╭──

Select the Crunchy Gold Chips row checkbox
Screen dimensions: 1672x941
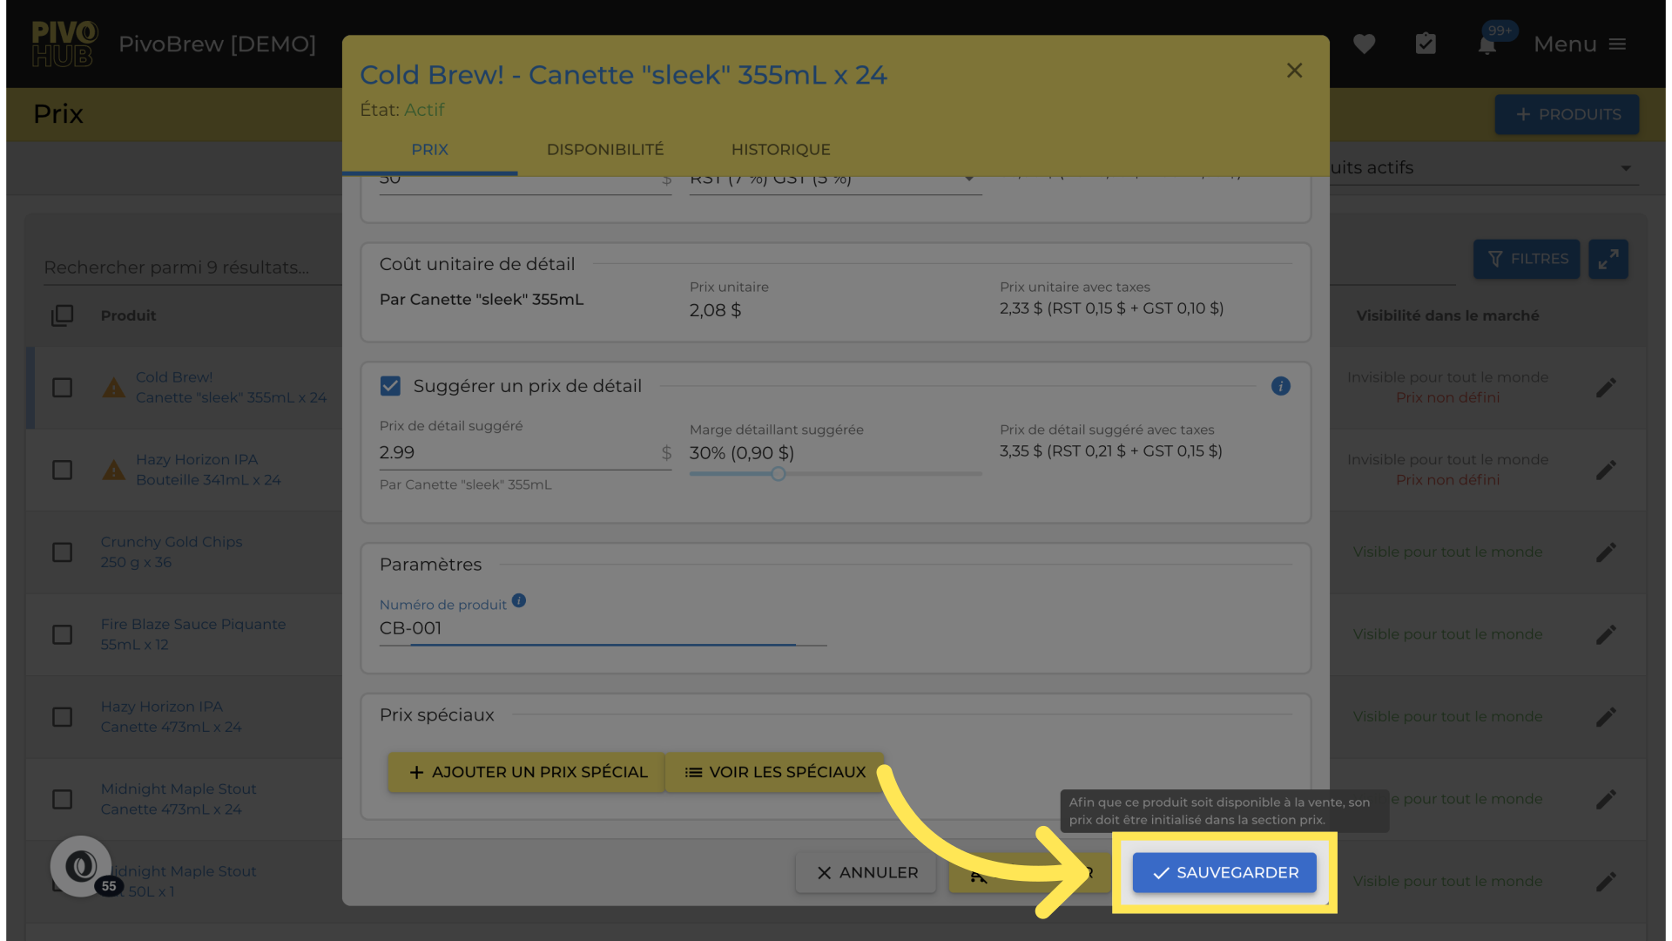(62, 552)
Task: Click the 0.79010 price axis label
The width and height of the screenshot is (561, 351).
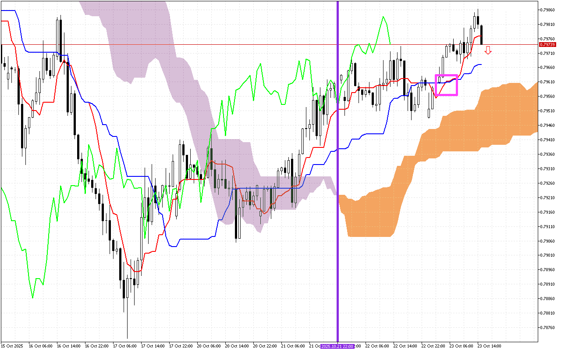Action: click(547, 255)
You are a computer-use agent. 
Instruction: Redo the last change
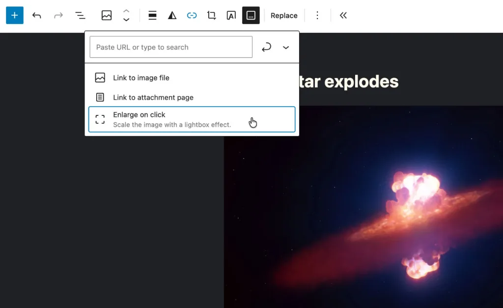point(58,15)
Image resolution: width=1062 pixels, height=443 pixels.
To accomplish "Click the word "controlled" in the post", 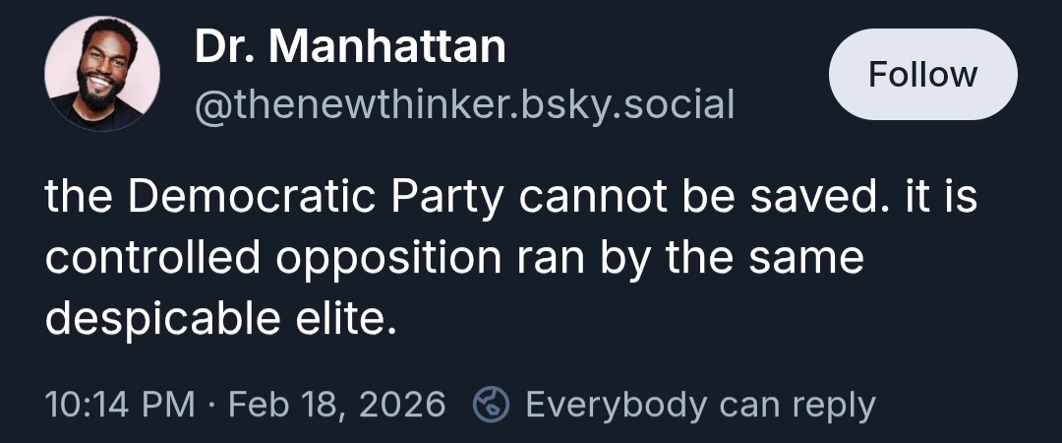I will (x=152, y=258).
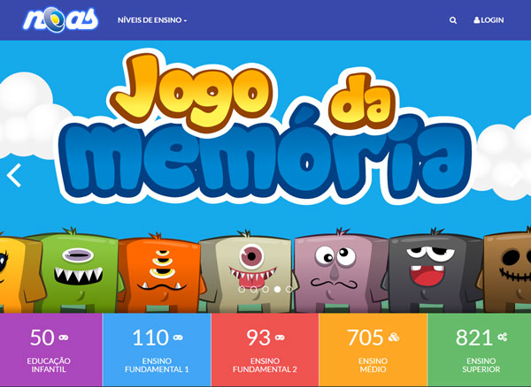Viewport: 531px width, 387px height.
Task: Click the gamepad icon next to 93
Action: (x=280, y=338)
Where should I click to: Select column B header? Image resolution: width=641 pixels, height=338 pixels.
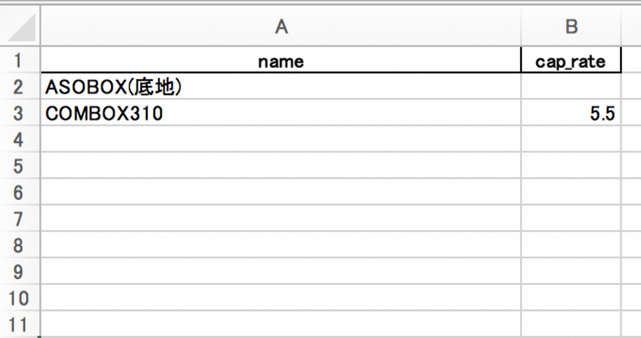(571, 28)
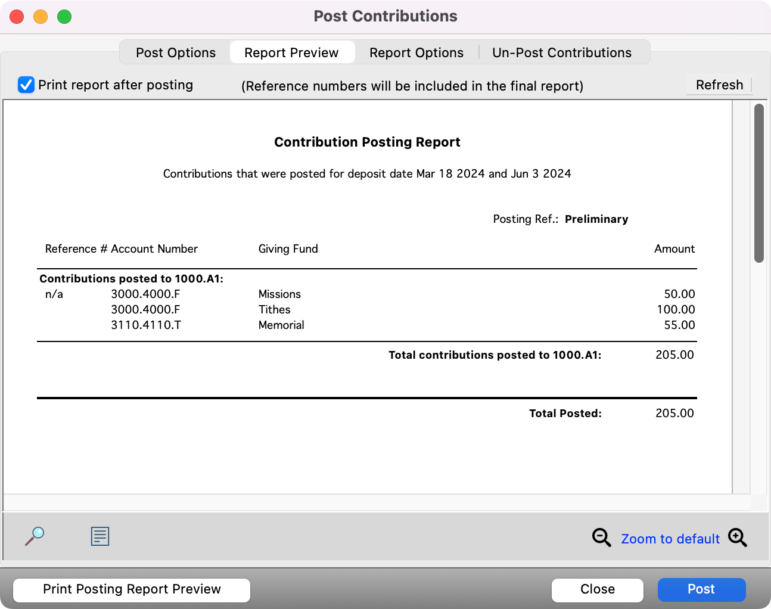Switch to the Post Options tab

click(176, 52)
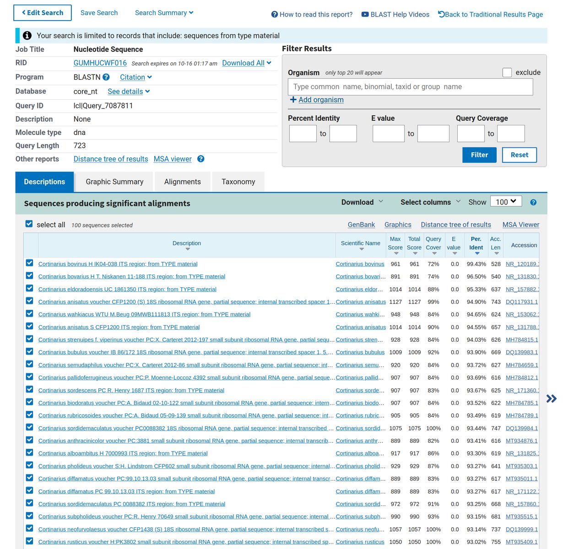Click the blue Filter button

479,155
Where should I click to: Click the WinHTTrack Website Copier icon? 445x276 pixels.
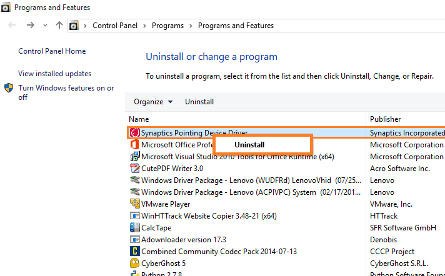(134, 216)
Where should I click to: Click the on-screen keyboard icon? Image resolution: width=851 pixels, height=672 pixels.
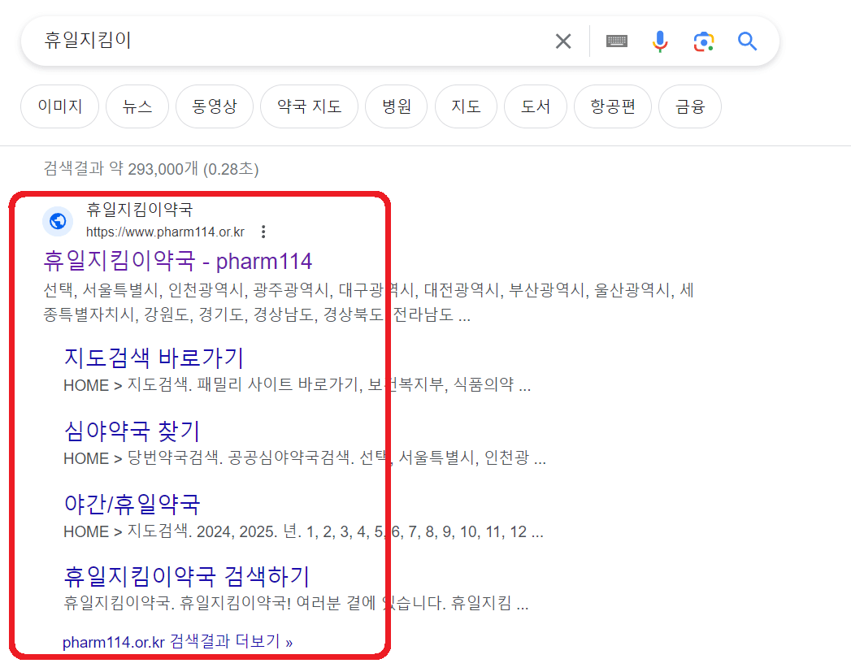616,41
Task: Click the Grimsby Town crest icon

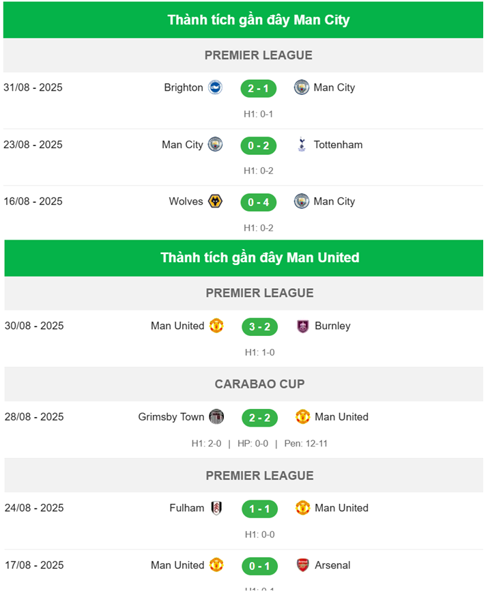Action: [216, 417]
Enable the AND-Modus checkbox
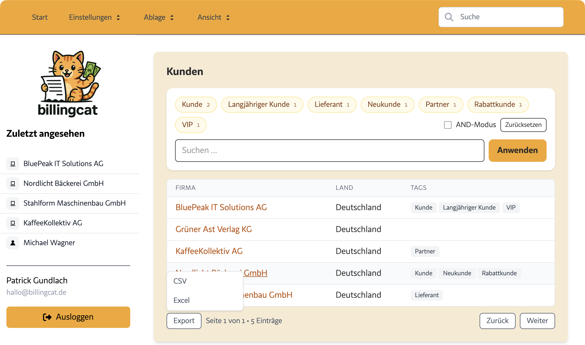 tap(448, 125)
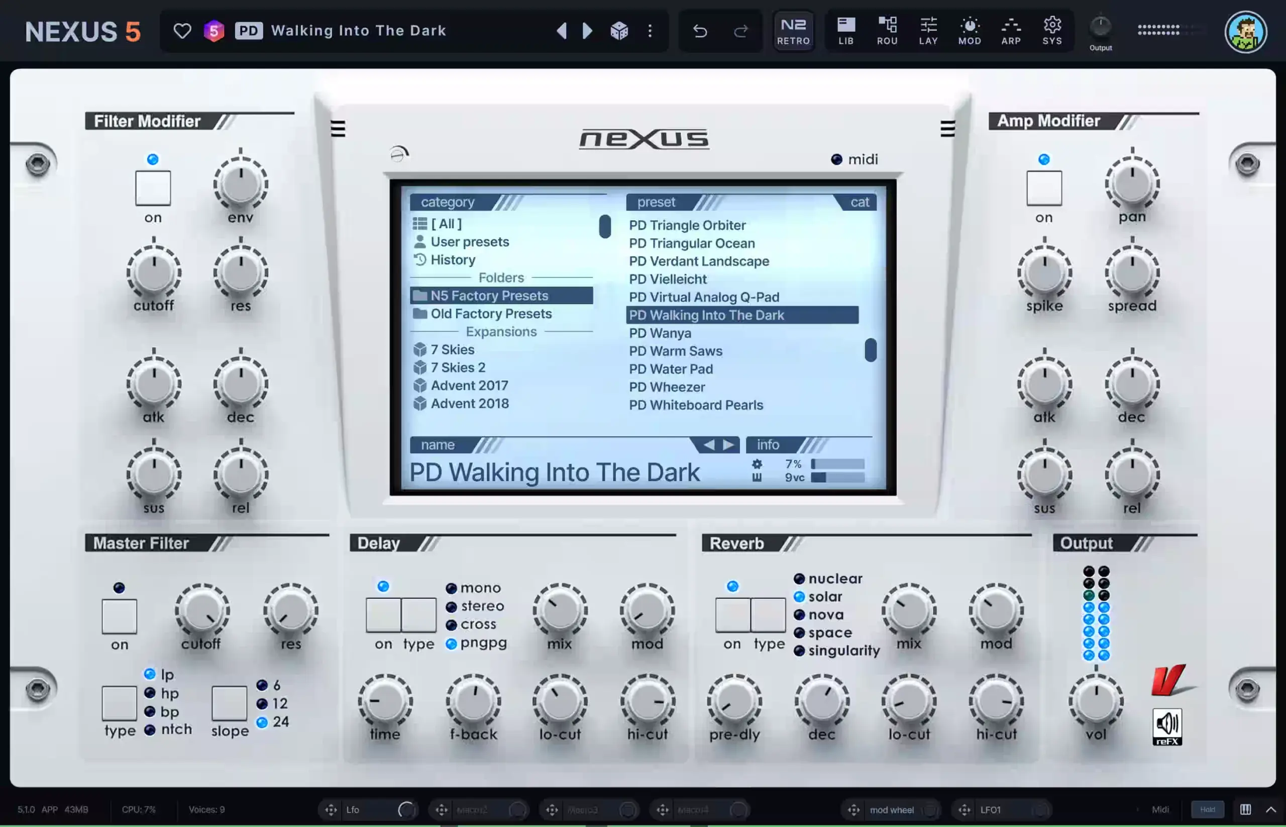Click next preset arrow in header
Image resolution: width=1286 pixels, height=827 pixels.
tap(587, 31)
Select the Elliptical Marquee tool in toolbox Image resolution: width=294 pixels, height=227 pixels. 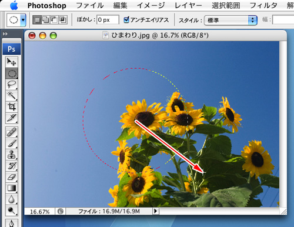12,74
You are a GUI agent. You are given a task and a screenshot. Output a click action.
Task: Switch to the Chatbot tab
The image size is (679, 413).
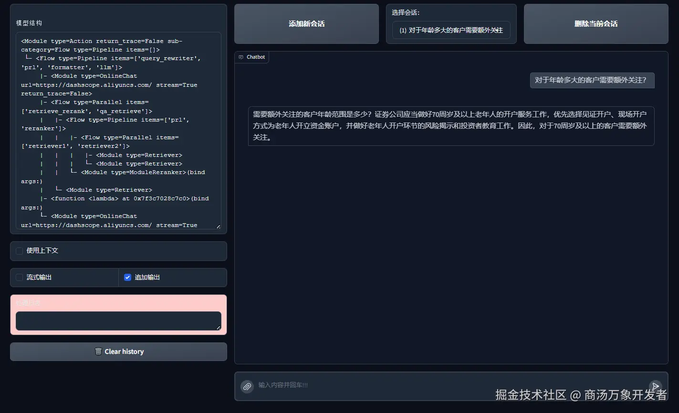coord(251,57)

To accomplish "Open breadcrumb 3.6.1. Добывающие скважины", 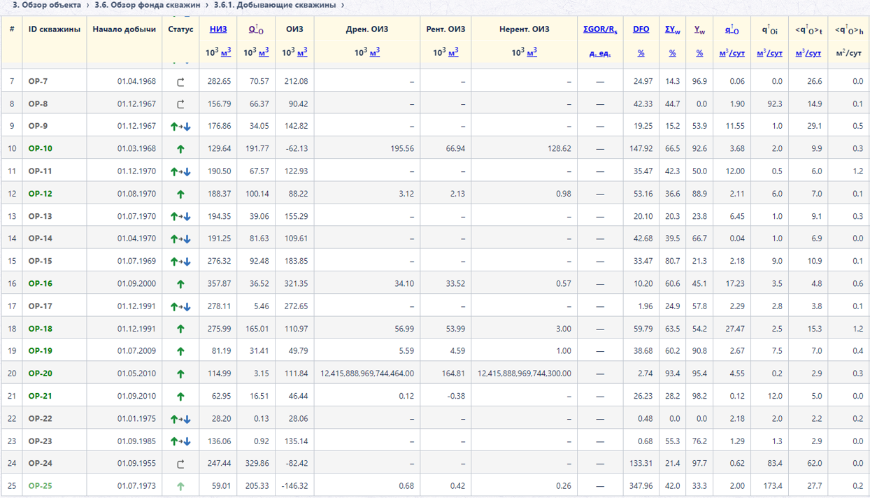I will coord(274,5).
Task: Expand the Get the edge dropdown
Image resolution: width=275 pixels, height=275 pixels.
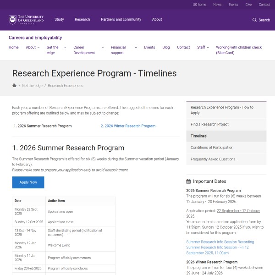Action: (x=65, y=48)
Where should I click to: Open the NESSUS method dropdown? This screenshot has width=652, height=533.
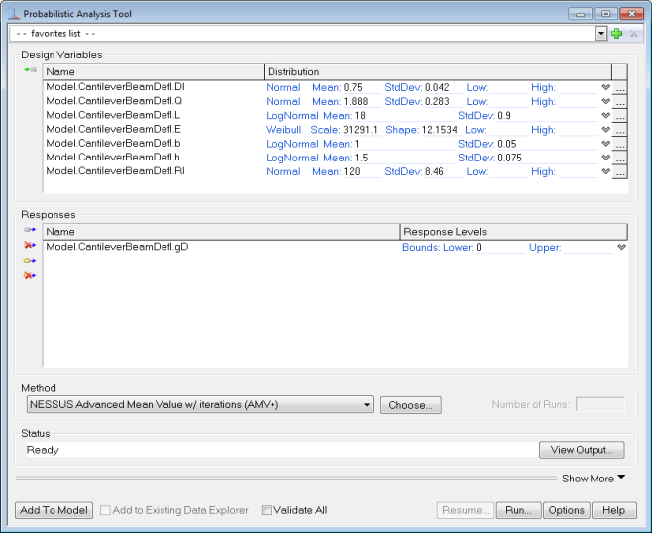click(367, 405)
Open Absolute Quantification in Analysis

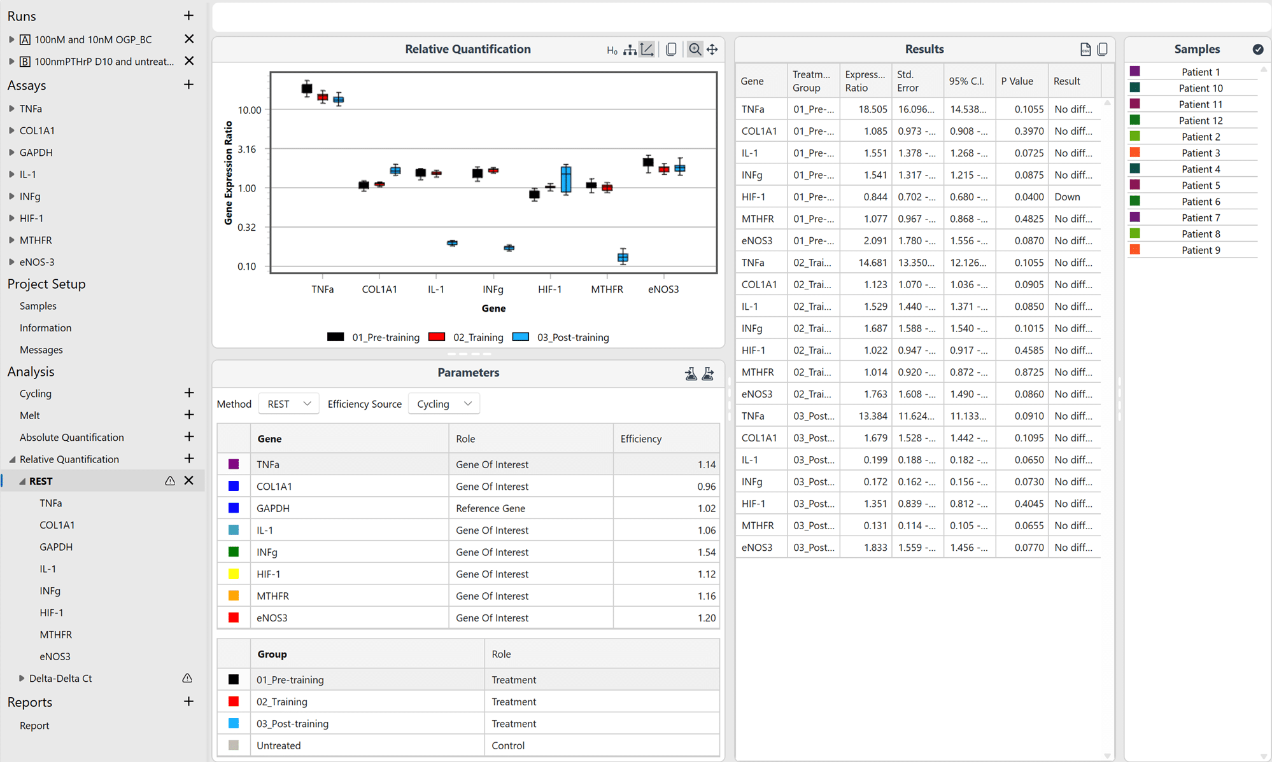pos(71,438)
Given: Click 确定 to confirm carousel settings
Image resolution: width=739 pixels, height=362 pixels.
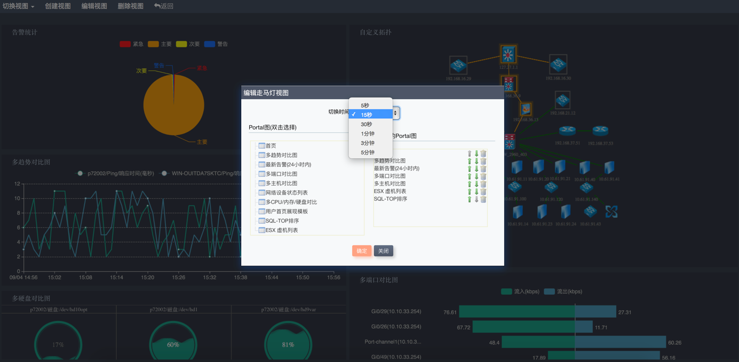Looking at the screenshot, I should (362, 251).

╰──

_SHORT TASK_
Please copy word for word the lines of the data above, from the line that contains "Where should I click to: Open" through the last line of the data, with both ends included. Leave the pictures out of your copy.

_FULL OUTPUT_
Where should I click to: Open the NESSUS method dropdown? This screenshot has width=652, height=533.
click(367, 405)
Open Absolute Quantification in Analysis

pos(71,438)
Given: Click 确定 to confirm carousel settings
Image resolution: width=739 pixels, height=362 pixels.
Looking at the screenshot, I should (362, 251).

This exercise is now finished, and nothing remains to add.